= Dataset records =

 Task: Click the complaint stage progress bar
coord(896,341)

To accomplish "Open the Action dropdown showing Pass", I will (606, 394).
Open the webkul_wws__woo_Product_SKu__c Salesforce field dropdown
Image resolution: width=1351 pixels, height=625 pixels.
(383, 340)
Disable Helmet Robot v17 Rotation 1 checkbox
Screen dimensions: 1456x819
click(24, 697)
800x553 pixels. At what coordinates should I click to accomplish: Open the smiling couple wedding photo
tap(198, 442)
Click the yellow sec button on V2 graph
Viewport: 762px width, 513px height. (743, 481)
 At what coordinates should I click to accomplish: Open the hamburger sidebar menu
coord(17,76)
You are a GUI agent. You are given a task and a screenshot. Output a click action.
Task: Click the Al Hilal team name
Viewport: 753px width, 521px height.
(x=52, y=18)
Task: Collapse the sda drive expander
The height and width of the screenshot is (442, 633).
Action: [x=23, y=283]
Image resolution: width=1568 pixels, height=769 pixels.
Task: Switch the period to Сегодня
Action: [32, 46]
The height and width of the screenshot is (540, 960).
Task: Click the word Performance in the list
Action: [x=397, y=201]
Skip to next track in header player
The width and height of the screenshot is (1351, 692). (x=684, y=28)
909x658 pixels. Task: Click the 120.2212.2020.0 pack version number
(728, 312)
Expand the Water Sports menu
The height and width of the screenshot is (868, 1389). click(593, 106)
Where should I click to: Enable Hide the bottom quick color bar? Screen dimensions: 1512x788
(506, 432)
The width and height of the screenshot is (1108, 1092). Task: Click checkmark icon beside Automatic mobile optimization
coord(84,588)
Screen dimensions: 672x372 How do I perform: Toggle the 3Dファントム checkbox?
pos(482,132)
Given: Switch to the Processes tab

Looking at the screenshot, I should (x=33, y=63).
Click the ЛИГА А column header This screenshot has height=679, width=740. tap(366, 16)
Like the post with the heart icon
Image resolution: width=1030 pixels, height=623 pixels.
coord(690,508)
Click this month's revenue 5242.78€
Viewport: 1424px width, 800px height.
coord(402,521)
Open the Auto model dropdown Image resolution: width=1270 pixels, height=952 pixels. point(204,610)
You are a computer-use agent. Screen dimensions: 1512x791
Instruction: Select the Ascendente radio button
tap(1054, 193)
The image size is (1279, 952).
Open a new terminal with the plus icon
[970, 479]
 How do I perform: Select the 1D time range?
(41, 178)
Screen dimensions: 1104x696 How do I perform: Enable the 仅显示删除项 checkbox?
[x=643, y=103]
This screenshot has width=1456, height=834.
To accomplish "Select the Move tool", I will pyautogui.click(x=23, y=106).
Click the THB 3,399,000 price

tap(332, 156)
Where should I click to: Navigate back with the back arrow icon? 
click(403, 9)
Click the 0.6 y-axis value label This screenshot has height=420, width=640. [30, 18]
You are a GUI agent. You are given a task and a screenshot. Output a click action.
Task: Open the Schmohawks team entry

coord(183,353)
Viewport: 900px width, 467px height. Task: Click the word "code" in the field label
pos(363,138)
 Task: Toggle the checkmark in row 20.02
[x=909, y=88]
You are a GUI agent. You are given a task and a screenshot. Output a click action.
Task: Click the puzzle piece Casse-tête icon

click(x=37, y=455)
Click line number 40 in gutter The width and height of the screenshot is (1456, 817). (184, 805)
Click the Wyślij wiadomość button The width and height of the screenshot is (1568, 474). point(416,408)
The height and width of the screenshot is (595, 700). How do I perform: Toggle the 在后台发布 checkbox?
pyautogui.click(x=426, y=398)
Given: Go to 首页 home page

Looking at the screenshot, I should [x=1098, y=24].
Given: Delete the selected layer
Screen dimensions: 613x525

= What to work on =
Write out the material above as a JSON list of strings, one string for each line and no strings for blank lines.

= Task answer =
[
  " Task: Click the complaint stage progress bar",
  "coord(896,341)",
  "To accomplish \"Open the Action dropdown showing Pass\", I will (606, 394).",
  "Open the webkul_wws__woo_Product_SKu__c Salesforce field dropdown",
  "Image resolution: width=1351 pixels, height=625 pixels.",
  "(383, 340)",
  "Disable Helmet Robot v17 Rotation 1 checkbox",
  "Screen dimensions: 1456x819",
  "click(24, 697)",
  "800x553 pixels. At what coordinates should I click to accomplish: Open the smiling couple wedding photo",
  "tap(198, 442)",
  "Click the yellow sec button on V2 graph",
  "Viewport: 762px width, 513px height. (743, 481)",
  " At what coordinates should I click to accomplish: Open the hamburger sidebar menu",
  "coord(17,76)",
  "You are a GUI agent. You are given a task and a screenshot. Output a click action.",
  "Task: Click the Al Hilal team name",
  "Viewport: 753px width, 521px height.",
  "(x=52, y=18)",
  "Task: Collapse the sda drive expander",
  "The height and width of the screenshot is (442, 633).",
  "Action: [x=23, y=283]",
  "Image resolution: width=1568 pixels, height=769 pixels.",
  "Task: Switch the period to Сегодня",
  "Action: [32, 46]",
  "The height and width of the screenshot is (540, 960).",
  "Task: Click the word Performance in the list",
  "Action: [x=397, y=201]",
  "Skip to next track in header player",
  "The width and height of the screenshot is (1351, 692). (x=684, y=28)",
  "909x658 pixels. Task: Click the 120.2212.2020.0 pack version number",
  "(728, 312)",
  "Expand the Water Sports menu",
  "The height and width of the screenshot is (868, 1389). click(593, 106)",
  "Where should I click to: Enable Hide the bottom quick color bar? Screen dimensions: 1512x788",
  "(506, 432)",
  "The width and height of the screenshot is (1108, 1092). Task: Click checkmark icon beside Automatic mobile optimization",
  "coord(84,588)",
  "Screen dimensions: 672x372 How do I perform: Toggle the 3Dファントム checkbox?",
  "pos(482,132)",
  "Given: Switch to the Processes tab",
  "Looking at the screenshot, I should (x=33, y=63).",
  "Click the ЛИГА А column header This screenshot has height=679, width=740. tap(366, 16)",
  "Like the post with the heart icon",
  "Image resolution: width=1030 pixels, height=623 pixels.",
  "coord(690,508)",
  "Click this month's revenue 5242.78€",
  "Viewport: 1424px width, 800px height.",
  "coord(402,521)",
  "Open the Auto model dropdown Image resolution: width=1270 pixels, height=952 pixels. point(204,610)",
  "You are a computer-use agent. Screen dimensions: 1512x791",
  "Instruction: Select the Ascendente radio button",
  "tap(1054, 193)",
  "The image size is (1279, 952).",
  "Open a new terminal with the plus icon",
  "[970, 479]",
  " How do I perform: Select the 1D time range?",
  "(41, 178)",
  "Screen dimensions: 1104x696 How do I perform: Enable the 仅显示删除项 checkbox?",
  "[x=643, y=103]",
  "This screenshot has width=1456, height=834.",
  "To accomplish \"Select the Move tool\", I will pyautogui.click(x=23, y=106).",
  "Click the THB 3,399,000 price",
  "tap(332, 156)",
  "Where should I click to: Navigate back with the back arrow icon? ",
  "click(403, 9)",
  "Click the 0.6 y-axis value label This screenshot has height=420, width=640. [30, 18]",
  "You are a GUI agent. You are given a task and a screenshot. Output a click action.",
  "Task: Open the Schmohawks team entry",
  "coord(183,353)",
  "Viewport: 900px width, 467px height. Task: Click the word \"code\" in the field label",
  "pos(363,138)",
  " Task: Toggle the checkmark in row 20.02",
  "[x=909, y=88]",
  "You are a GUI agent. You are given a task and a screenshot. Output a click action.",
  "Task: Click the puzzle piece Casse-tête icon",
  "click(x=37, y=455)",
  "Click line number 40 in gutter The width and height of the screenshot is (1456, 817). (184, 805)",
  "Click the Wyślij wiadomość button The width and height of the screenshot is (1568, 474). point(416,408)",
  "The height and width of the screenshot is (595, 700). How do I perform: Toggle the 在后台发布 checkbox?",
  "pyautogui.click(x=426, y=398)",
  "Given: Go to 首页 home page",
  "Looking at the screenshot, I should [x=1098, y=24].",
  "Given: Delete the selected layer",
  "Screen dimensions: 613x525"
]